In the memorandum supplementing the original opinion, the court below said: "The record fails to show that any demand was made and we can not presume that it was. On the contrary, in view of the fact that plaintiff at the time was claiming that the defendant was indebted to it in a sum larger than the amount of the tax, it is more probable that no such demand was made." While it is true that this court is not at liberty to refer to the opinion for the purpose of eking out. controlling or modifying the scope of the findings,[2] the rule is not absolute and does not preclude reference to the opinion for all purposes whatsoever. It is well established that in case *480 of ambiguity, extrinsic aid may be sought in order to settle the meaning of a statute or a contract. We see no reason why the principle of that rule does not permit reference to the opinion of the court in order to clarify the meaning of a finding otherwise in doubt. The government suggests that in such case the proper course is to remand the case to the Court of Claims in order that that court may supplement and clarify the finding and, if necessary, take additional evidence to that end. Of course, that sometimes has been done; but where, as here, the finding, the pleadings and the opinion of the court, taken together, clearly show that § 250 (e) in the particular under consideration was not complied with, it is unnecessary to follow that procedure.

This proceeding was originally brought in 1922. The deficiency assessment was made while the case was pending. The counterclaim of the government was first filed in 1926, and an amended counterclaim in 1927. Under these circumstances we see no reason for remanding the case upon the mere chance that the government may be able to furnish evidence which it has failed to furnish during more than a decade of litigation, and especially in respect of a claim which at the bar the government frankly conceded to be inequitable.

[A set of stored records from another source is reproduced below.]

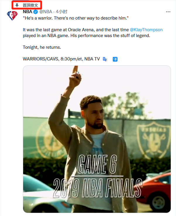
Task: Click the Google Translate icon
Action: [x=105, y=59]
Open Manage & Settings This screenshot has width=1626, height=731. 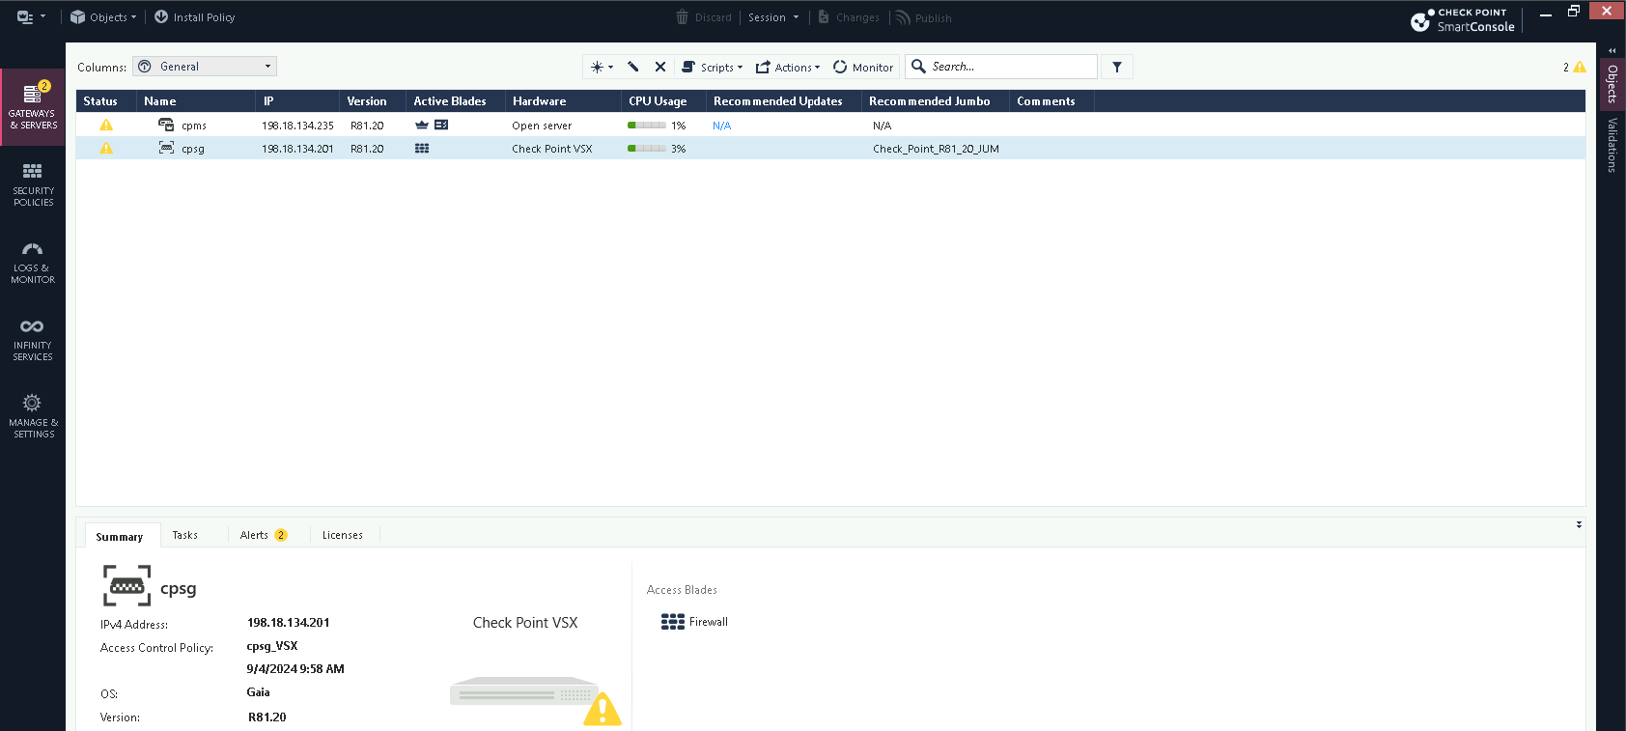point(33,416)
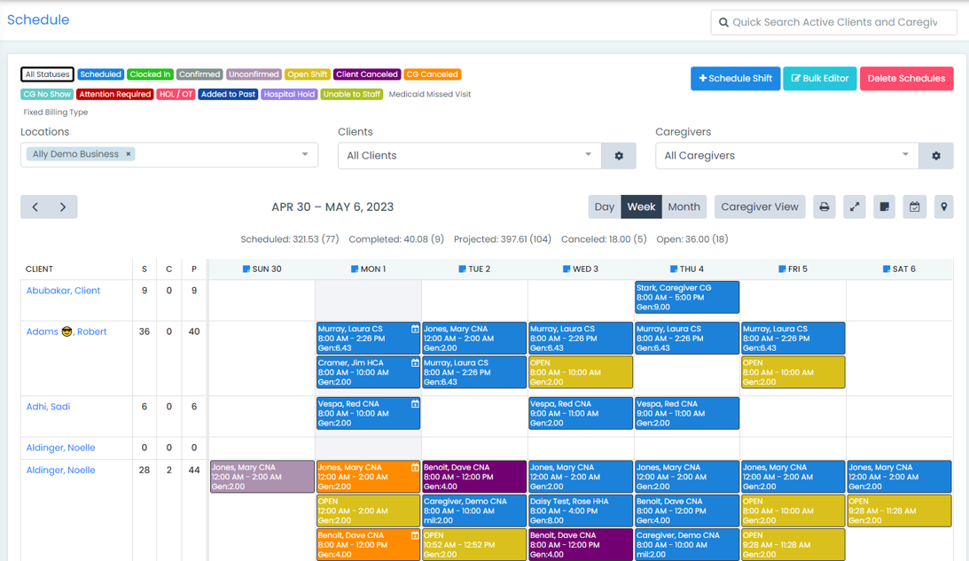Click the Quick Search input field
This screenshot has height=561, width=969.
[x=833, y=21]
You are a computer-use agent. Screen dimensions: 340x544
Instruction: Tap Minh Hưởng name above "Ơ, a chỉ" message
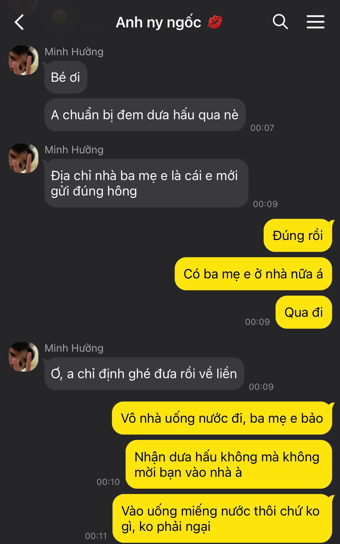point(74,348)
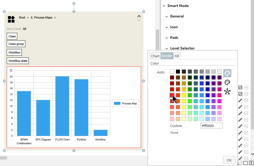Select the filled palette icon

[227, 73]
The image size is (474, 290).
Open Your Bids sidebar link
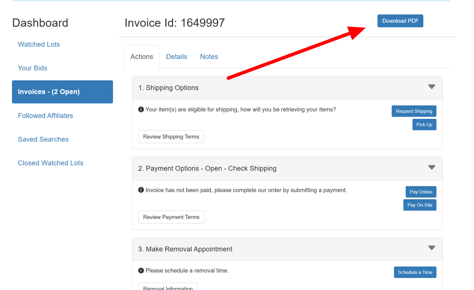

The judgment should be reversed with directions to enter judgment for petitioner. Without an allowance of interest upon the counterclaim, in accordance with the foregoing opinion.

Reversed.

NOTES

[1] Sec. 250. (e) If any tax remains unpaid after the date when it is due, and for ten days after notice and demand by the collector, then, except in the case of estates of insane, deceased, or insolvent persons, there shall be added as part of the tax the sum of 5 per centum on the amount due but unpaid, plus interest at the rate of 1 per centum per month upon such amount from the time it became due: Provided, That as to any such amount which is the subject of a bona fide claim for abatement such sum of 5 per centum shall not be added and the interest from the time the amount was due until the claim is decided shall be at the rate of 1/2 of 1 per centum per month. . . .

[2] Stone v. United States, 164 U.S. 380, 383; United States v. Wells, 283 U.S. 102, 120; Crocker v. United States, 240 U.S. 74, 78; United States v. Esnault-Pelterie, 299 U.S. 201, 206.